With a little Easter delivery in a child’s antique wheelbarrow, that can be easily taken out when Easter is over, to allow a little more time with the Spring aspect of the tablescape.
The cloche is new for me this year. I’ve been wanting one for a while, but finally looked and found this one at a cute shop in the town we live.
The bird’s nest that the cloche is keeping safe, is from last summer. After we cut down a tree, we noticed the nest and baby birds all scattered about. Read all about this bird’s sweet mother’s love…
So these cute candle holders that are meant to repurpose old bottles seemed to be in the right theme. (I bought them at the same local store as the cloche.) I didn’t have any empty bottles laying around though, so my husband had the clever idea of going to the recycling center…ta-da… two matching bottles…free!
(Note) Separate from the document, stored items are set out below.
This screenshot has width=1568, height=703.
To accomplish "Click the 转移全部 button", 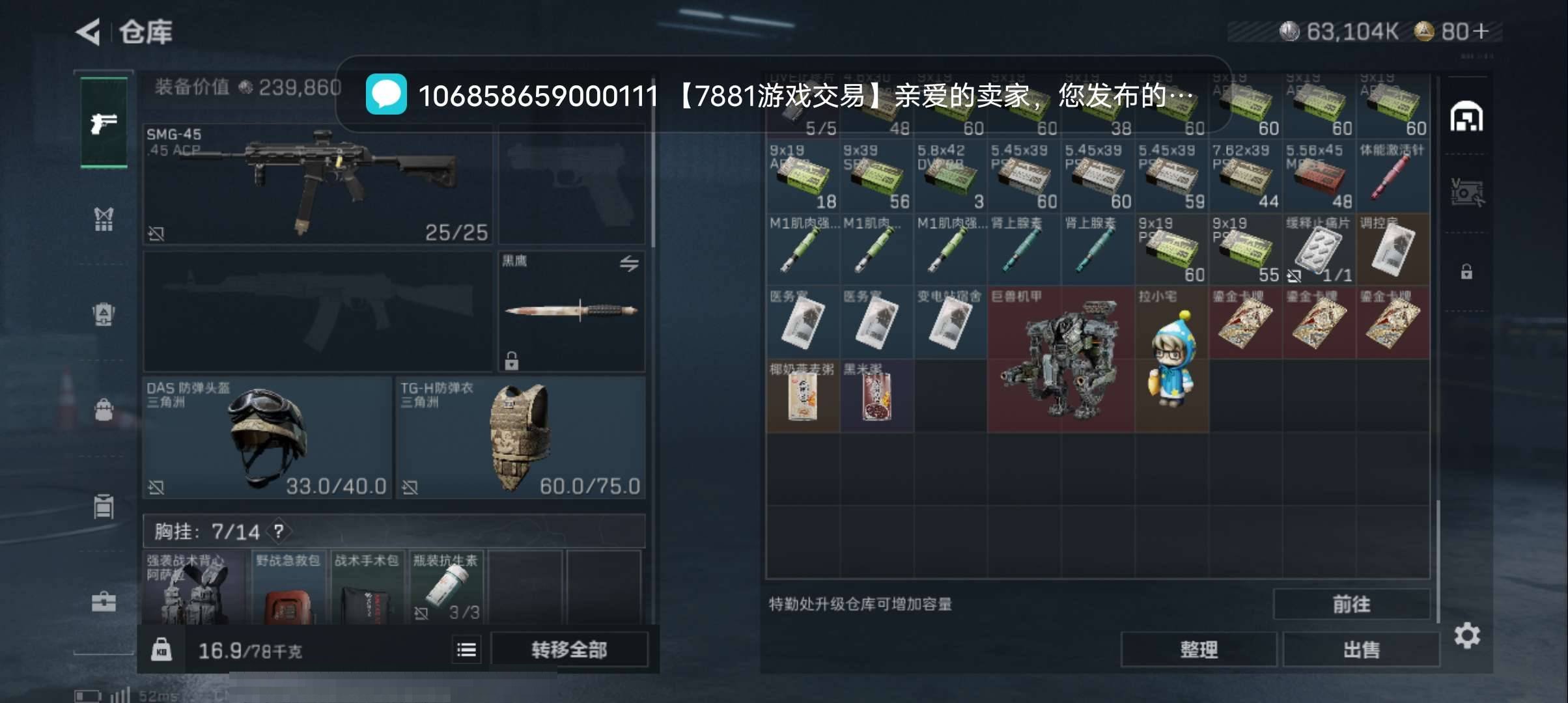I will [569, 650].
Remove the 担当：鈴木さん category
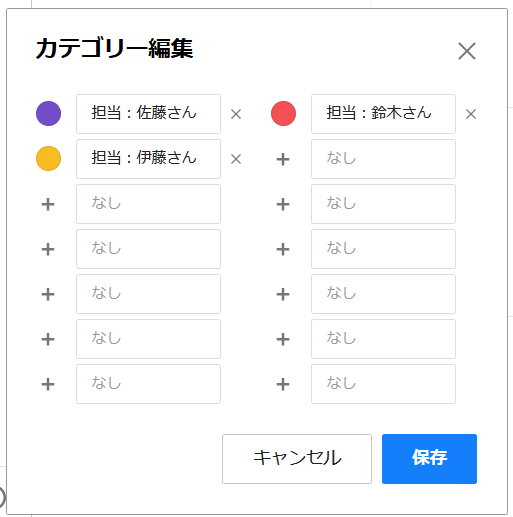Viewport: 513px width, 517px height. [x=471, y=114]
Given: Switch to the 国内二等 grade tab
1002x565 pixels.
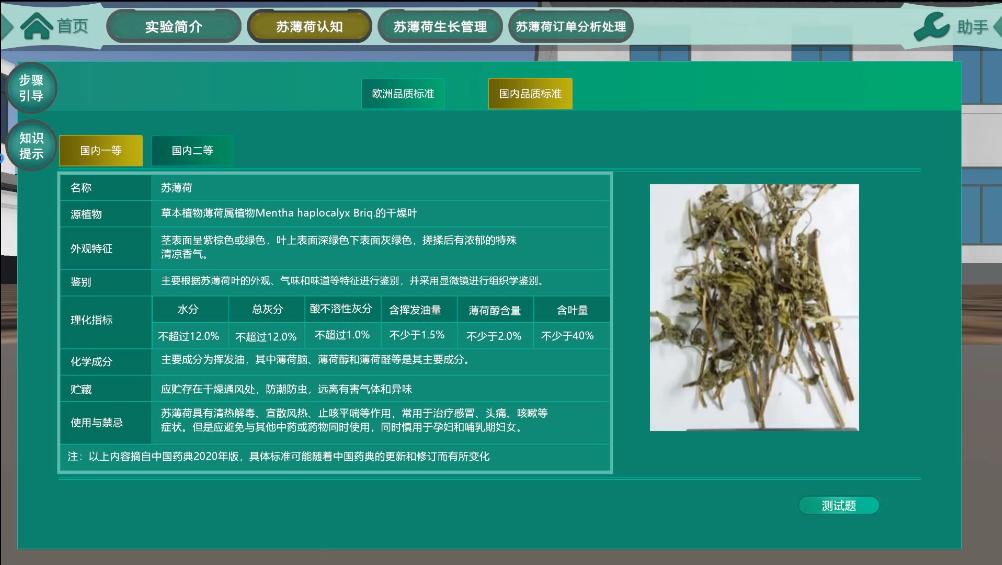Looking at the screenshot, I should coord(192,151).
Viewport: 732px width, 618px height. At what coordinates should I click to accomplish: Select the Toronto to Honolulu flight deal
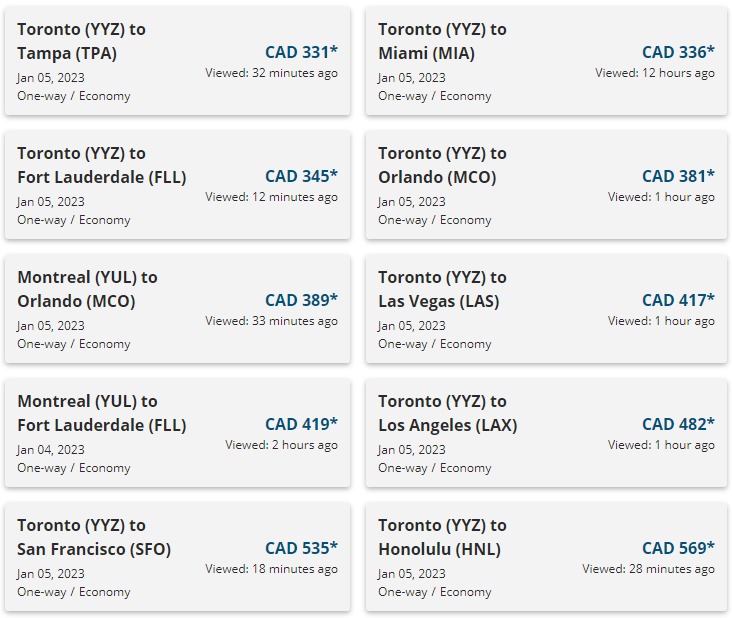tap(546, 557)
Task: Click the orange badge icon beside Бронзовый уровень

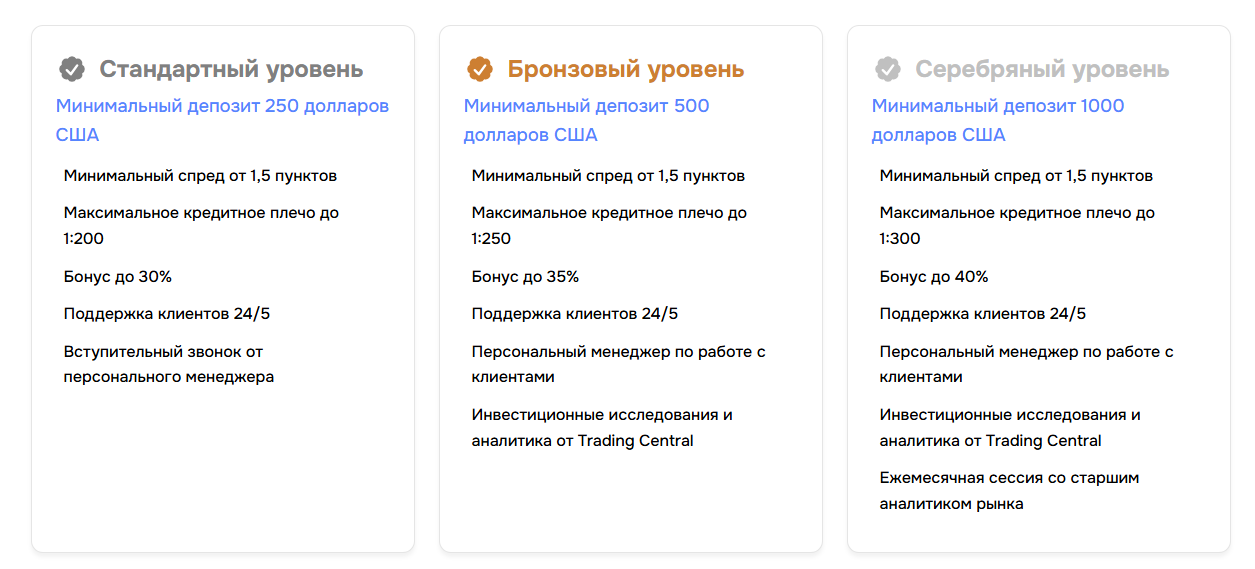Action: click(x=480, y=69)
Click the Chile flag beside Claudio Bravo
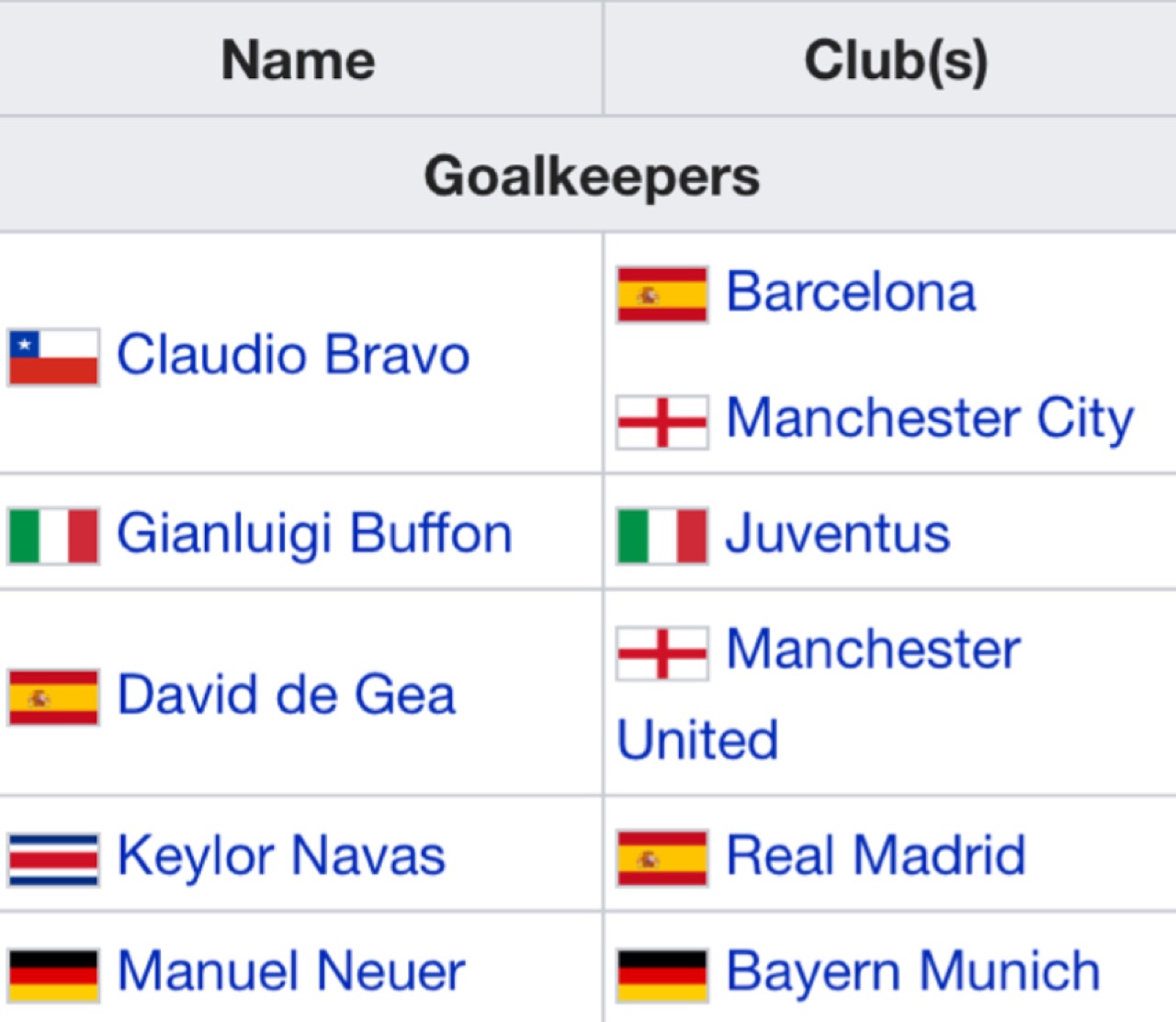 coord(53,357)

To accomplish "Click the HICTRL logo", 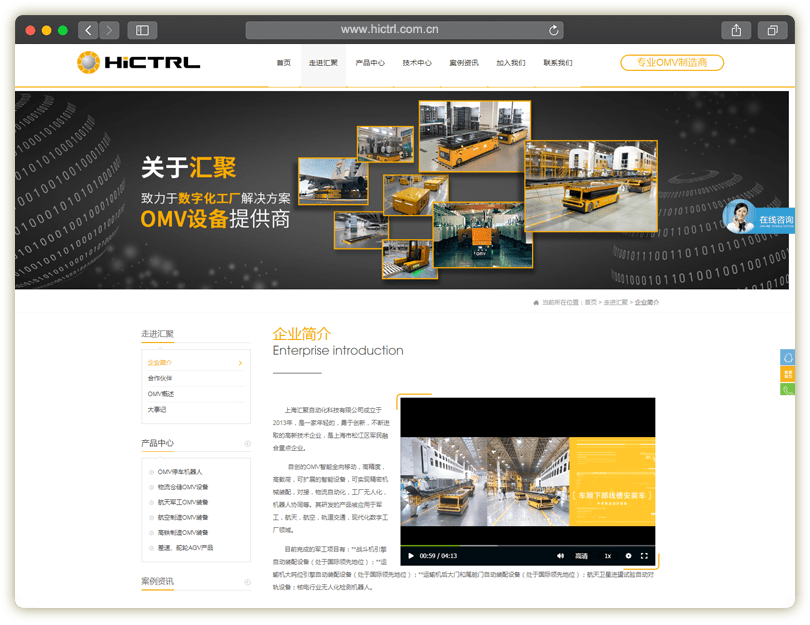I will coord(138,63).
This old child’s wheelbarrow I picked up a long, long time ago, for pennies. I loved how it had been obviously, lovingly painted by a little child with some green and metallic gold paint.
I’m not sure what the writing is on the side of the old tin box, it had that on it when I got it in a box of ‘junk’ from an auction years ago. I’ve moved and used this little old box in many vignettes. The reindeer moss is covering the simple little plastic planters the miniature daffodils came in. (They were only 76 cents each!)
I almost always wind up using this miniature wire fence on every Spring tablescape though, once I connected the 4 panels to make a square and filled the inside with plants and moss creating a ‘garden’ on the table. There’s something sweet and simple about this little fence that just always seems to fit my style.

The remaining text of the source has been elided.